¿Para qué convocaría Pedro Sánchez un debate sobre Cataluña en el Congreso si no tenía nada nuevo que decir? La posición táctica del presidente del gobierno respecto del conflicto político entre el independentismo y el estado es conocida desde el día de la moción de censura: negociación de ámbito autonómico, respeto a la legalidad, apuesta por autogobierno, impulso al diálogo entre catalanes, oídos sordos a las provocaciones verbales del gobierno de Quim Torra y perspectiva de una reforma constitucional.
Sánchez no tiene fuerza parlamentaria para más ni puede hacer menos si pretende diferenciarse del PP y Ciudadanos, entusiasmados con empeorar las cosas al máximo para aplicar un 155 cuanto antes mejor. Más o menos a lo que aspira el soberanismo radical, obviamente por razones muy diferentes. Hay gentes a las que les chifla la excepcionalidad en todas partes, incluso en el PSOE. Pero todo esto ya se sabía y no explica el deprimente espectáculo vivido en el Congreso.
En el nombre de Cataluña se atizaron los unos a los otros a conciencia, sin que nadie desgranara una sola propuesta, una disputa parlamentaria más. Una ocasión perdida y una falta de respeto para la sociedad catalana, expectante de planes razonables. Cataluña no tiene quien la gobierne ni a quien se interese seriamente por su futuro. Está claro, hay quien quiere derrotar al independentismo por todos los medios y hay quien pretende hacer pasar a todo un país por el ojo de la aguja del procés, sin que ni una cosa ni otra sean sinónimos de solución.

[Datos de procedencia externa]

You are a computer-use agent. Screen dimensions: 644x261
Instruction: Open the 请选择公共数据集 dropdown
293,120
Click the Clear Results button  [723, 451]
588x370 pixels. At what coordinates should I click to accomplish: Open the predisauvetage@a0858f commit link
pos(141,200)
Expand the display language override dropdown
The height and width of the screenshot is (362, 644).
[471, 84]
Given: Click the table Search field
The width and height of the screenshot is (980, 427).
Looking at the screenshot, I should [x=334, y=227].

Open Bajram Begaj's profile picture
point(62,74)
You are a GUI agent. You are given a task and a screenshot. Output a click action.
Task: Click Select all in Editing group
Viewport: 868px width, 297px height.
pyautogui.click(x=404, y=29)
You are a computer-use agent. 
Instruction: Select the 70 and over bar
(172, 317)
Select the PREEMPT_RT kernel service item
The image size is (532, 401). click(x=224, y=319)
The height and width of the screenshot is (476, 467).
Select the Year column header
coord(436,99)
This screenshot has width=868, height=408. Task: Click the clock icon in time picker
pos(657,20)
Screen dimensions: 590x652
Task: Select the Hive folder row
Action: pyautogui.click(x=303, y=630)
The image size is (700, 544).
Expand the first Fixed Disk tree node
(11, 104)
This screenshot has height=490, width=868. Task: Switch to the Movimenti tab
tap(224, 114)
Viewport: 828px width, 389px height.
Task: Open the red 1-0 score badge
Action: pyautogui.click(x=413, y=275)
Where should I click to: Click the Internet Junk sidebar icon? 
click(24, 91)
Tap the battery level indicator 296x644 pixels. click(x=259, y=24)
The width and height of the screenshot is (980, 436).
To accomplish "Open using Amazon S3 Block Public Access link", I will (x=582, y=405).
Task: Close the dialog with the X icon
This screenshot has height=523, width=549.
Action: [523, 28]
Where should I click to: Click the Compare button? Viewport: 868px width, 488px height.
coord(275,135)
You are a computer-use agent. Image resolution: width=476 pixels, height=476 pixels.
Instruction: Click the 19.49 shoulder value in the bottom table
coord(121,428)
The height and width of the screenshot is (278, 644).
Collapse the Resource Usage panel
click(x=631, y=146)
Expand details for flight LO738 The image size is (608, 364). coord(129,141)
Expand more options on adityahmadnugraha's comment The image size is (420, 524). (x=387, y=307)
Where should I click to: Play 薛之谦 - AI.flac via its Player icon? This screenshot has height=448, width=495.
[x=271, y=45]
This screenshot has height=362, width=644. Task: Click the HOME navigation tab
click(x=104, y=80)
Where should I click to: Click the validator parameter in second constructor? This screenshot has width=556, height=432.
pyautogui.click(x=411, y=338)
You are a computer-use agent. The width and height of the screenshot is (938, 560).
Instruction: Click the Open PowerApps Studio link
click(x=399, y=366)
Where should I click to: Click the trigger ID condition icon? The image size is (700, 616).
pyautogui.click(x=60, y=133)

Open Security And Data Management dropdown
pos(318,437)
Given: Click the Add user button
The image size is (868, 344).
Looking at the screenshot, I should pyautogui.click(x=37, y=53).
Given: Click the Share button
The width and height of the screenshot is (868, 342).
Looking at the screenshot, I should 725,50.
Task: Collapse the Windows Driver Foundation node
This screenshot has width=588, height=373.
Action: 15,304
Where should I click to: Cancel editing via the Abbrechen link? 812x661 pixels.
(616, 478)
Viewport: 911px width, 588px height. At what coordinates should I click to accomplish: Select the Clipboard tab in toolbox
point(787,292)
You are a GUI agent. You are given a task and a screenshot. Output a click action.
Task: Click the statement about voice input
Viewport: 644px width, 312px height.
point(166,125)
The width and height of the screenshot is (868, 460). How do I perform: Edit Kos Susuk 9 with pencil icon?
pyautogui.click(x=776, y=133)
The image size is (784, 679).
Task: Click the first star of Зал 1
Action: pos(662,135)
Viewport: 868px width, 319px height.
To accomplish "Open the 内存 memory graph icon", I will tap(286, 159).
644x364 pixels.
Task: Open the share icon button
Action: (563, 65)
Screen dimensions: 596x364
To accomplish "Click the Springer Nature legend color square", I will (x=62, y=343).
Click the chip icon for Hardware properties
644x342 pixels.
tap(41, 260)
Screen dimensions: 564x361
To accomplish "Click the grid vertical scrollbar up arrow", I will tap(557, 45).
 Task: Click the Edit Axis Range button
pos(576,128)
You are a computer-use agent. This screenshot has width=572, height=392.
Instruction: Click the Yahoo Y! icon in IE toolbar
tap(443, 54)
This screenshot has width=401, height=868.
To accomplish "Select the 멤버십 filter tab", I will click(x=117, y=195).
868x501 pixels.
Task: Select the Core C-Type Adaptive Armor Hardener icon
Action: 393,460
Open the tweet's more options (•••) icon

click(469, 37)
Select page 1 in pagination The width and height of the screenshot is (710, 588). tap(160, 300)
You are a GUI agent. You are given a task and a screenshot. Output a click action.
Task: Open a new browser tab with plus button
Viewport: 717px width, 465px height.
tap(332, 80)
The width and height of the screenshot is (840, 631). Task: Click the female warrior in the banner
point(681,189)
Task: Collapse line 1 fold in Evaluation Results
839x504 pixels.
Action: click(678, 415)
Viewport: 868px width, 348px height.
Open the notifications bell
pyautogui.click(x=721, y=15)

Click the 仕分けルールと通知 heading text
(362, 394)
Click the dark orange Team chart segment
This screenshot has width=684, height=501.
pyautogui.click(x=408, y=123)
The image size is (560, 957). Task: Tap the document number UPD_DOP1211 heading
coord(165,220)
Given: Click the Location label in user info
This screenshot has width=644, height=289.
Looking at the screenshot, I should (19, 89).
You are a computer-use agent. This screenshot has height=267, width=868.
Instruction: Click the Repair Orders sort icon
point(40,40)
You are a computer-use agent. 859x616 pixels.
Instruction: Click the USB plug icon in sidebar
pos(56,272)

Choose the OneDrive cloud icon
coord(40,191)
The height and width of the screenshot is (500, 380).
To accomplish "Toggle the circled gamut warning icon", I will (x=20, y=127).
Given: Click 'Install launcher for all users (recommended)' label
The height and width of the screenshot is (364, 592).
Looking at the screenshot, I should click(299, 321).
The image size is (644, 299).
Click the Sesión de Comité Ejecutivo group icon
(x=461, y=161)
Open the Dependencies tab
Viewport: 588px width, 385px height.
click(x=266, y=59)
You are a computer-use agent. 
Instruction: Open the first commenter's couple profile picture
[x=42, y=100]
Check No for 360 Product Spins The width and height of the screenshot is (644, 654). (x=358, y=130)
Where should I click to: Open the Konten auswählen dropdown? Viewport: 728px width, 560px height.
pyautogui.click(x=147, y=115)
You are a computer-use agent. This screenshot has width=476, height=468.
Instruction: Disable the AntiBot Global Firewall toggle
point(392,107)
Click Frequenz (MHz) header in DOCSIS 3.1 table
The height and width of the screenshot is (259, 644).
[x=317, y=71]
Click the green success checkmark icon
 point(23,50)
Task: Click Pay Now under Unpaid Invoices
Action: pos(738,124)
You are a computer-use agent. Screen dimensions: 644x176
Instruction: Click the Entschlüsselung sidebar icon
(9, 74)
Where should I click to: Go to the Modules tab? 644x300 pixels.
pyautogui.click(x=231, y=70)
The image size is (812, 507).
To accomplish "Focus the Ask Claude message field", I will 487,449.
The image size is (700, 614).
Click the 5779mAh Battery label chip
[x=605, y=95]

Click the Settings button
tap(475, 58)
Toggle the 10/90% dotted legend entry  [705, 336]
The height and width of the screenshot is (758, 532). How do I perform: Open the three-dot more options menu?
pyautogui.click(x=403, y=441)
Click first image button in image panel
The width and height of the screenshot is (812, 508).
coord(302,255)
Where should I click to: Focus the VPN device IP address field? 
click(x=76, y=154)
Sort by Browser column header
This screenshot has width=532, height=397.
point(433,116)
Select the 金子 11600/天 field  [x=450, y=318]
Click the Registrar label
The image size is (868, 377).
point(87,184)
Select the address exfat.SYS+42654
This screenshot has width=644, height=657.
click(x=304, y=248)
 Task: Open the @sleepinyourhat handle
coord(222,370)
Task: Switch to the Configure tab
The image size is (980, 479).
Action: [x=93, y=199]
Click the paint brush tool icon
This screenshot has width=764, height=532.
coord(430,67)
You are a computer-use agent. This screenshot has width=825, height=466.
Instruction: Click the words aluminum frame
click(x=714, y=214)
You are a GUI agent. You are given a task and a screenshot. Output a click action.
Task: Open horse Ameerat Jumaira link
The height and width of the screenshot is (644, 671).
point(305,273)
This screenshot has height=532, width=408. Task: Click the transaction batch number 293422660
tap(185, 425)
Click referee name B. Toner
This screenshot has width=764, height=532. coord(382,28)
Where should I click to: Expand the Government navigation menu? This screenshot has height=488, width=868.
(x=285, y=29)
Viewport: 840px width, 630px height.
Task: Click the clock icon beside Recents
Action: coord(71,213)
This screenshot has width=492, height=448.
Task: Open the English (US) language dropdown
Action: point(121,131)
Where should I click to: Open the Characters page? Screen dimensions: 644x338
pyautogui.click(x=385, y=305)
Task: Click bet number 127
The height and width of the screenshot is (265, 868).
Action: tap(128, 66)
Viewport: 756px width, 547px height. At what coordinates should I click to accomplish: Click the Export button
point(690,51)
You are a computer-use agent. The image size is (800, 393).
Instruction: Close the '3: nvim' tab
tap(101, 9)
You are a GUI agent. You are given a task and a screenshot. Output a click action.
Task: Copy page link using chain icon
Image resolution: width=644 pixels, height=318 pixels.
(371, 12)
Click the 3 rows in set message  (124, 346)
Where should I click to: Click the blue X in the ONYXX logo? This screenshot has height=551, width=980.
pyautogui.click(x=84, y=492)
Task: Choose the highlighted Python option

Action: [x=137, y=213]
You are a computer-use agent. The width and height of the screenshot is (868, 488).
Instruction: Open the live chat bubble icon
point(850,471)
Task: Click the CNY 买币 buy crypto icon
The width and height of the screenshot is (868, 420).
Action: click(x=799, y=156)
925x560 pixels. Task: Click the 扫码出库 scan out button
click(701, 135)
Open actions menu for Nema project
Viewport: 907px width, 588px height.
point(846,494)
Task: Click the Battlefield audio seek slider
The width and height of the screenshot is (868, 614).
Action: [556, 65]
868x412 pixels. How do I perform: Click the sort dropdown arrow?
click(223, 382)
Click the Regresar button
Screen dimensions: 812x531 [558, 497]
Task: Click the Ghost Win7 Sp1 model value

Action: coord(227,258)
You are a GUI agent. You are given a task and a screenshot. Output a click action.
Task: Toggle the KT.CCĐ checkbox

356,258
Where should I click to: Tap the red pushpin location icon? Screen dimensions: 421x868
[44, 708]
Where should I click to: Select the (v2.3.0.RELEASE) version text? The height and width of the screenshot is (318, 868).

El fondo del problema es conocido: se quiere la substitución de una fórmula político-territorial agotada por un proyecto ilusionante que compagine el reconocimiento de la diferencia, la salvaguarda de la solidaridad y el respeto a la legalidad. El presidente Sánchez dejó entrever hace unas semanas que iba a exponer sus planes, su oferta a Cataluña, en el pleno de ayer.
Llegado el día, simplemente se dejó llevar por el canto a la autoridad constitucional y la repetición de lo ya sabido, atenazado sin duda por las pésimas circunstancias de la crónica política, el desvarío esloveno y las imágenes de los Mossos esperando a que los CDR se cansaran de estar en la autopista. Un cúmulo de obviedades que pudieron parecer propias de un estadista por comparación a las ráfagas dialécticas de la competencia de derechas y a las proclamas conocidas de los grupos independentistas. Cataluña y sus dificultades no deberían ser instrumentalizadas para debates estrictamente electoralistas como el de ayer. Lo nuestro es muy serio y requiere un cuidado especial en las formas y en el fondo.
Otra cosa son las urgencias. Si hay que restablecer la autoridad de la policía autonómica, habrá mecanismos legales para hacerlo sin caer en el exceso de una intervención general de la administración autonómica; si el consejo de ministros quiere reunirse en Barcelona, estupendo; si el gobierno central quiere entretenerse en responder a las genialidades de Torra, bueno, es una opción, aunque ya ha sido desautorizado por los suyos; si lo que se persigue es incidir en la división del independentismo parece adecuado insistir en el diálogo, etcétera, etcétera. Sin embargo, la solución no está ahí, sino en una oferta política que nunca llega. Tampoco ayer.